--- EXERCISE DATA ---

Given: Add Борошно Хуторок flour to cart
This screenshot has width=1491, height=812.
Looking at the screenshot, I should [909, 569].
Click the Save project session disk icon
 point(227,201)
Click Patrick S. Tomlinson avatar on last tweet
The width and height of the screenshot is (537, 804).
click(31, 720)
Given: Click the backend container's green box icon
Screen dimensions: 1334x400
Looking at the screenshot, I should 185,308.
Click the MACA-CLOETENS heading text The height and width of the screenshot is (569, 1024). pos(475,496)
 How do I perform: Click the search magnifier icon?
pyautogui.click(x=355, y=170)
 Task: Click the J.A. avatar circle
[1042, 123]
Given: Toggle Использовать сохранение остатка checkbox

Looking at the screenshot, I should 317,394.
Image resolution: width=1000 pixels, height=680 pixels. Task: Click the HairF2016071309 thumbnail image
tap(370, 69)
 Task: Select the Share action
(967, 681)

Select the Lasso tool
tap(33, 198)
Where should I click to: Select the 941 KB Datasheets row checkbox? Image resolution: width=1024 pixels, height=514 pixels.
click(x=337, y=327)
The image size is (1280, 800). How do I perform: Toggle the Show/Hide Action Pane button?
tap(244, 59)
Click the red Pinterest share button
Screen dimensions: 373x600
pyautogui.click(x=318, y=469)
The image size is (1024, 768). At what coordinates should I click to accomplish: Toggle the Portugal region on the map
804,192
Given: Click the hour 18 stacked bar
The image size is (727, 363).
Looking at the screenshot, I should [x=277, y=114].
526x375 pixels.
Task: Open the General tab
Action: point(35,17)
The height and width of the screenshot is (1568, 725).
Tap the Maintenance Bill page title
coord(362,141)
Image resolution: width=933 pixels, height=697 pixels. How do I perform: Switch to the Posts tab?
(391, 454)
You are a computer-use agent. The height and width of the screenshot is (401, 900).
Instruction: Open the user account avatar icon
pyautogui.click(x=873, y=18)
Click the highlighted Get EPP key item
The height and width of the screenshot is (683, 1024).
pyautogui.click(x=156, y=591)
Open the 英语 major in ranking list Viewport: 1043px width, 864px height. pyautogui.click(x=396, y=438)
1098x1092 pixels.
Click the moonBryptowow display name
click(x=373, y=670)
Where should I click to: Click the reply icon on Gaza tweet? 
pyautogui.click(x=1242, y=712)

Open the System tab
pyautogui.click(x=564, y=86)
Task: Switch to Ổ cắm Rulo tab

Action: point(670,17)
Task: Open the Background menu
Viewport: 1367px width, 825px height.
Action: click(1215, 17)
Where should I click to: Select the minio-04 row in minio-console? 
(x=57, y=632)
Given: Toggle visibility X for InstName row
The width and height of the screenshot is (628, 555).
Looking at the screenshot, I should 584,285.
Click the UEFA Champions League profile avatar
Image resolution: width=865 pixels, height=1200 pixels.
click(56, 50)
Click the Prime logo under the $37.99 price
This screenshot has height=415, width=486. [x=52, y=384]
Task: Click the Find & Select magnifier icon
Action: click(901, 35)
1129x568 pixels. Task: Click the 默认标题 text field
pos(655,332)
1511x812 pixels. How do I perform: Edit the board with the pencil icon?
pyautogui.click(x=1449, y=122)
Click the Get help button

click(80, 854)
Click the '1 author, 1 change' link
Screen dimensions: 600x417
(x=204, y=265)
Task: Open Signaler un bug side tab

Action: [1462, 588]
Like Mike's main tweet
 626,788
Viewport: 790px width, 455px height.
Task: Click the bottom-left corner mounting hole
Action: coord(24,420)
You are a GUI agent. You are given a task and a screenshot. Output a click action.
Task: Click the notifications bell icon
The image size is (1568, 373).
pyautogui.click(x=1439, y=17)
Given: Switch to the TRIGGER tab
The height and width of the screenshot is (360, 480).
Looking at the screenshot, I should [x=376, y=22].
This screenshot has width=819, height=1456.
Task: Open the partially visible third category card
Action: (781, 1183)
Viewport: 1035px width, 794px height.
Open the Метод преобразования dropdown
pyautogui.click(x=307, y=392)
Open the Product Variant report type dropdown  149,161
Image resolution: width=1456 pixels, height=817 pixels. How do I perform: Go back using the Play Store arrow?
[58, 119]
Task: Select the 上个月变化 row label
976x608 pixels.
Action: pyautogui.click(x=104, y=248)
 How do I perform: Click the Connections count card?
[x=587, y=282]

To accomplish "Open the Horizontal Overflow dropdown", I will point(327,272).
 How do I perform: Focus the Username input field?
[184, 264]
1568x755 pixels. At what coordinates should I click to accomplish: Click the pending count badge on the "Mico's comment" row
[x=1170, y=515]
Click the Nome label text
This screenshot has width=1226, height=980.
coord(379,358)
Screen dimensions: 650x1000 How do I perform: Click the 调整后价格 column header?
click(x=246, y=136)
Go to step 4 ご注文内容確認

---

Reproduce all of the material above, word for word.

Given: Add Борошно Хуторок flour to cart
This screenshot has width=1491, height=812.
Looking at the screenshot, I should [909, 569].
Click the Save project session disk icon
 point(227,201)
Click Patrick S. Tomlinson avatar on last tweet
The width and height of the screenshot is (537, 804).
click(31, 720)
Given: Click the backend container's green box icon
Screen dimensions: 1334x400
Looking at the screenshot, I should 185,308.
Click the MACA-CLOETENS heading text The height and width of the screenshot is (569, 1024). pos(475,496)
 How do I perform: Click the search magnifier icon?
pyautogui.click(x=355, y=170)
 Task: Click the J.A. avatar circle
[1042, 123]
Given: Toggle Использовать сохранение остатка checkbox

Looking at the screenshot, I should 317,394.
Image resolution: width=1000 pixels, height=680 pixels. Task: Click the HairF2016071309 thumbnail image
tap(370, 69)
 Task: Select the Share action
(967, 681)

Select the Lasso tool
tap(33, 198)
Where should I click to: Select the 941 KB Datasheets row checkbox? Image resolution: width=1024 pixels, height=514 pixels.
click(x=337, y=327)
The image size is (1280, 800). How do I perform: Toggle the Show/Hide Action Pane button?
tap(244, 59)
Click the red Pinterest share button
Screen dimensions: 373x600
pyautogui.click(x=318, y=469)
The image size is (1024, 768). At what coordinates should I click to accomplish: Toggle the Portugal region on the map
804,192
Given: Click the hour 18 stacked bar
The image size is (727, 363).
Looking at the screenshot, I should [x=277, y=114].
526x375 pixels.
Task: Open the General tab
Action: point(35,17)
The height and width of the screenshot is (1568, 725).
Tap the Maintenance Bill page title
coord(362,141)
Image resolution: width=933 pixels, height=697 pixels. How do I perform: Switch to the Posts tab?
(391, 454)
You are a computer-use agent. The height and width of the screenshot is (401, 900).
Instruction: Open the user account avatar icon
pyautogui.click(x=873, y=18)
Click the highlighted Get EPP key item
The height and width of the screenshot is (683, 1024).
pyautogui.click(x=156, y=591)
Open the 英语 major in ranking list Viewport: 1043px width, 864px height. pyautogui.click(x=396, y=438)
1098x1092 pixels.
Click the moonBryptowow display name
click(x=373, y=670)
Where should I click to: Click the reply icon on Gaza tweet? 
pyautogui.click(x=1242, y=712)

Open the System tab
pyautogui.click(x=564, y=86)
Task: Switch to Ổ cắm Rulo tab

Action: point(670,17)
Task: Open the Background menu
Viewport: 1367px width, 825px height.
Action: click(1215, 17)
Where should I click to: Select the minio-04 row in minio-console? 
(x=57, y=632)
Given: Toggle visibility X for InstName row
The width and height of the screenshot is (628, 555).
Looking at the screenshot, I should 584,285.
Click the UEFA Champions League profile avatar
Image resolution: width=865 pixels, height=1200 pixels.
click(56, 50)
Click the Prime logo under the $37.99 price
This screenshot has height=415, width=486. [x=52, y=384]
Task: Click the Find & Select magnifier icon
Action: click(901, 35)
1129x568 pixels. Task: Click the 默认标题 text field
pos(655,332)
1511x812 pixels. How do I perform: Edit the board with the pencil icon?
pyautogui.click(x=1449, y=122)
Click the Get help button

click(80, 854)
Click the '1 author, 1 change' link
Screen dimensions: 600x417
(x=204, y=265)
Task: Open Signaler un bug side tab

Action: [1462, 588]
Like Mike's main tweet
 626,788
Viewport: 790px width, 455px height.
Task: Click the bottom-left corner mounting hole
Action: coord(24,420)
You are a GUI agent. You are given a task and a screenshot. Output a click action.
Task: Click the notifications bell icon
The image size is (1568, 373).
pyautogui.click(x=1439, y=17)
Given: Switch to the TRIGGER tab
The height and width of the screenshot is (360, 480).
Looking at the screenshot, I should [x=376, y=22].
This screenshot has width=819, height=1456.
Task: Open the partially visible third category card
Action: (781, 1183)
Viewport: 1035px width, 794px height.
Open the Метод преобразования dropdown
pyautogui.click(x=307, y=392)
Open the Product Variant report type dropdown  149,161
Image resolution: width=1456 pixels, height=817 pixels. How do I perform: Go back using the Play Store arrow?
[58, 119]
Task: Select the 上个月变化 row label
976x608 pixels.
Action: pyautogui.click(x=104, y=248)
 How do I perform: Click the Connections count card?
[x=587, y=282]

To accomplish "Open the Horizontal Overflow dropdown", I will point(327,272).
 How do I perform: Focus the Username input field?
[184, 264]
1568x755 pixels. At what coordinates should I click to accomplish: Click the pending count badge on the "Mico's comment" row
[x=1170, y=515]
Click the Nome label text
This screenshot has width=1226, height=980.
coord(379,358)
Screen dimensions: 650x1000 How do I perform: Click the 调整后价格 column header?
click(x=246, y=136)
Go to step 4 ご注文内容確認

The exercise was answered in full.